→ WHAT YOU NEED TO DO:
Retype the line in which "The image size is (1389, 868)." appears, then every line after it until the records end. Leave out the pictures.

┌─ DATA IN THIS EXERCISE

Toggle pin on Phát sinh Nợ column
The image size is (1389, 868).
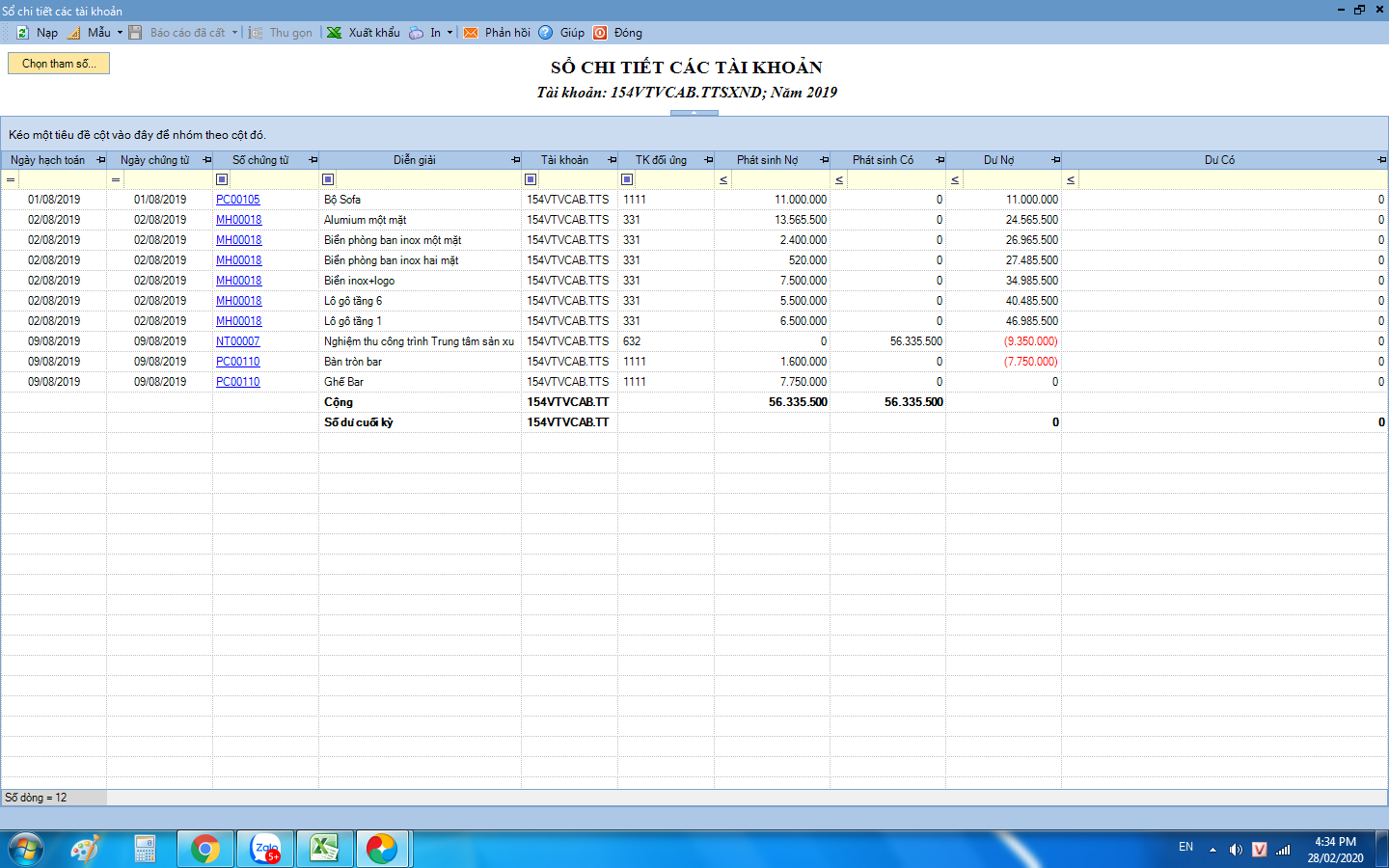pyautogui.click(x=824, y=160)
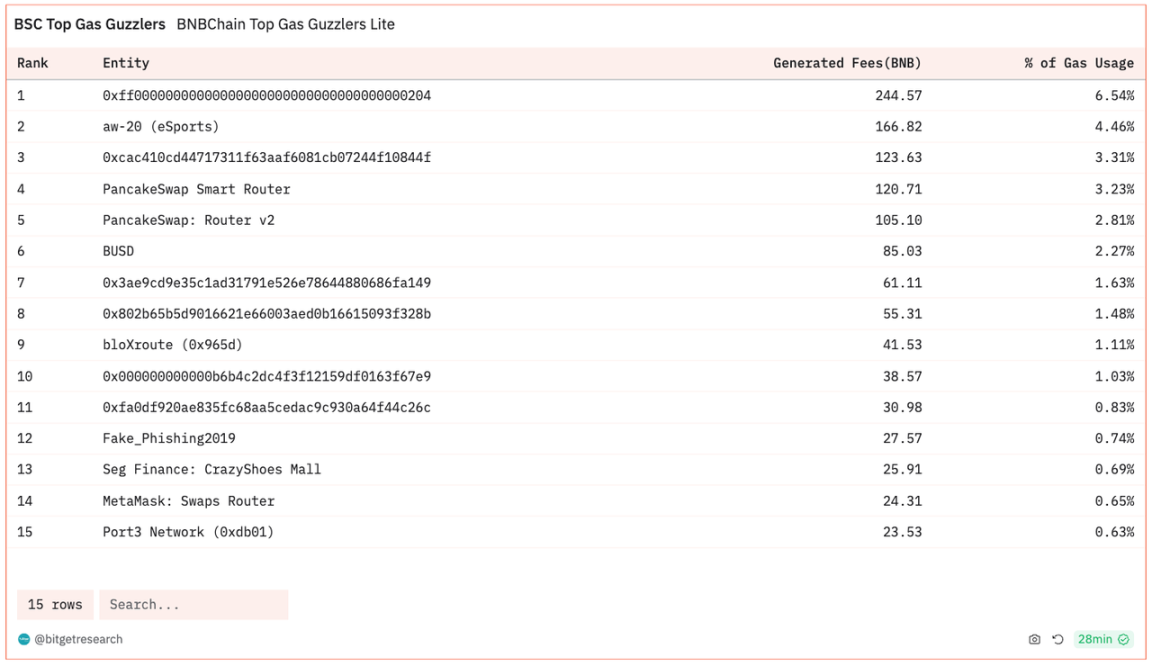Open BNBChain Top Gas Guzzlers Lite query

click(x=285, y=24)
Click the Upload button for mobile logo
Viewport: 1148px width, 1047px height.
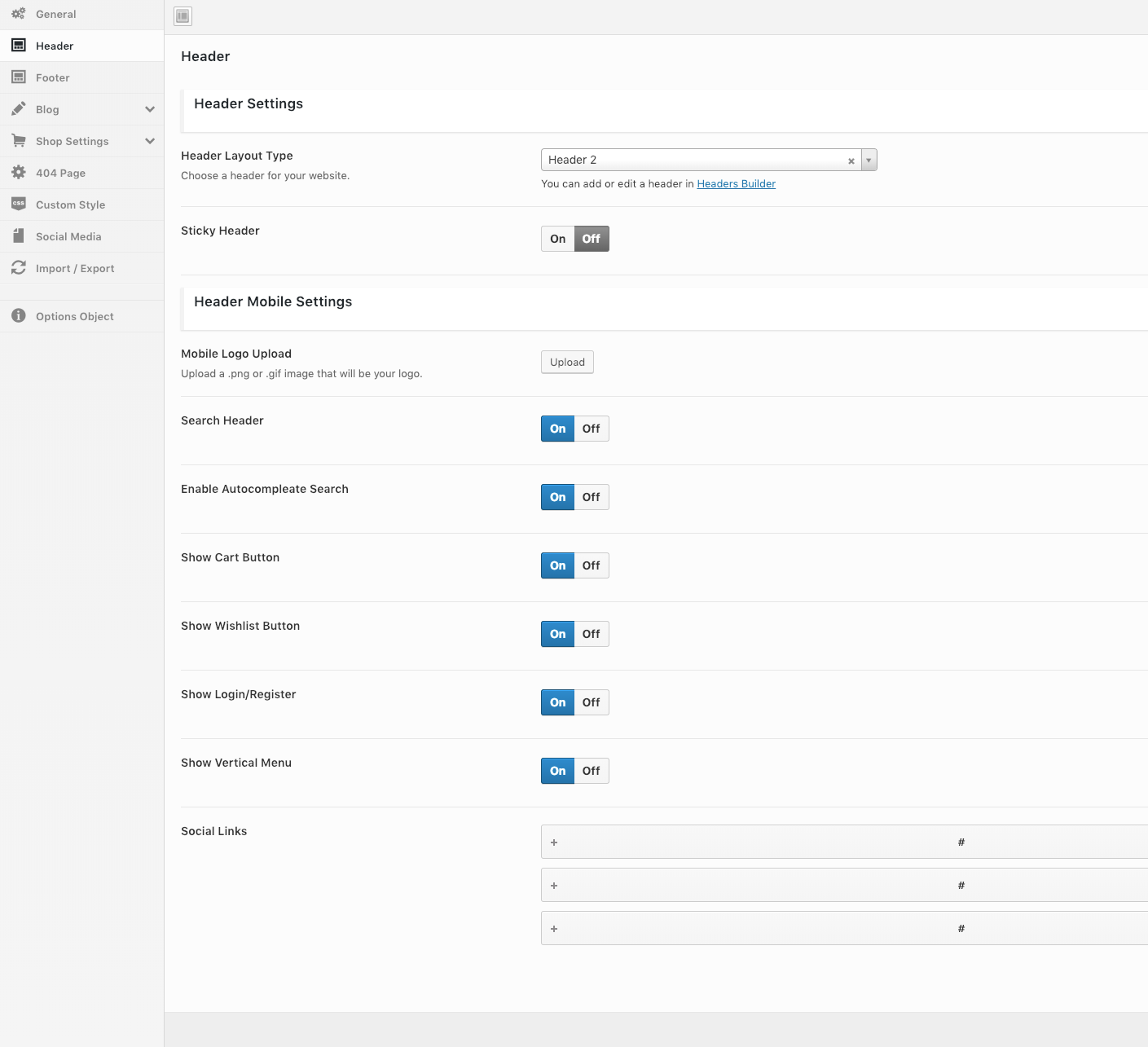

└─

→ WRITTEN RESPONSE:
The image size is (1389, 868).
pyautogui.click(x=824, y=160)
Open BNBChain Top Gas Guzzlers Lite query

click(x=285, y=24)
Click the Upload button for mobile logo
Viewport: 1148px width, 1047px height.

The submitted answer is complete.